The "fix" for this is to access the list of amendments to the original presolicitation notice at http://www1.eps.gov/spg/USAF/ACC/AACCONS/FA4890%2D 06%2DR%2D0001/Attachments.html , then scroll down to and click on Manta Operating Arrangement Posted on June 13, 2005.

My apologies if the unworkable link caused any frustration for any readers.

Direct link

This link will get you directly to the document.

The problem seems to be with how Scoop interprets text.

Links and URLs in Notebooks Entries

Stephen – I took the liberty of editing all those long URLs out of the story and just linking document titles.

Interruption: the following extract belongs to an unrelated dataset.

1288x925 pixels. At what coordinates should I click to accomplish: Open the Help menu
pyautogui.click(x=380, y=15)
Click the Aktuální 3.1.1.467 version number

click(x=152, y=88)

Jeff is right; scoop, in “autoformat” mode, looks for signals in the text to be able to understand what to do with it. Since parentheses are really not supposed to be in URLs, scoop got confused in the case of this URL.

In general, I’d say it’s easier on both the software and the reader to simply link relevant words without pasting the entire URL into the text itself. To make a link, you can either use the old HTML syntax - <a href="http://www.url.com">linked text</a> - or the autoformat syntax – [linked text http://www.url.com]. I’ve added a brief note about this to the new notebook entry page.

Thanks

Dan & Jeff:

Your help is appreciated, as I agree that the lengthy URLs were unsightly, to say the least.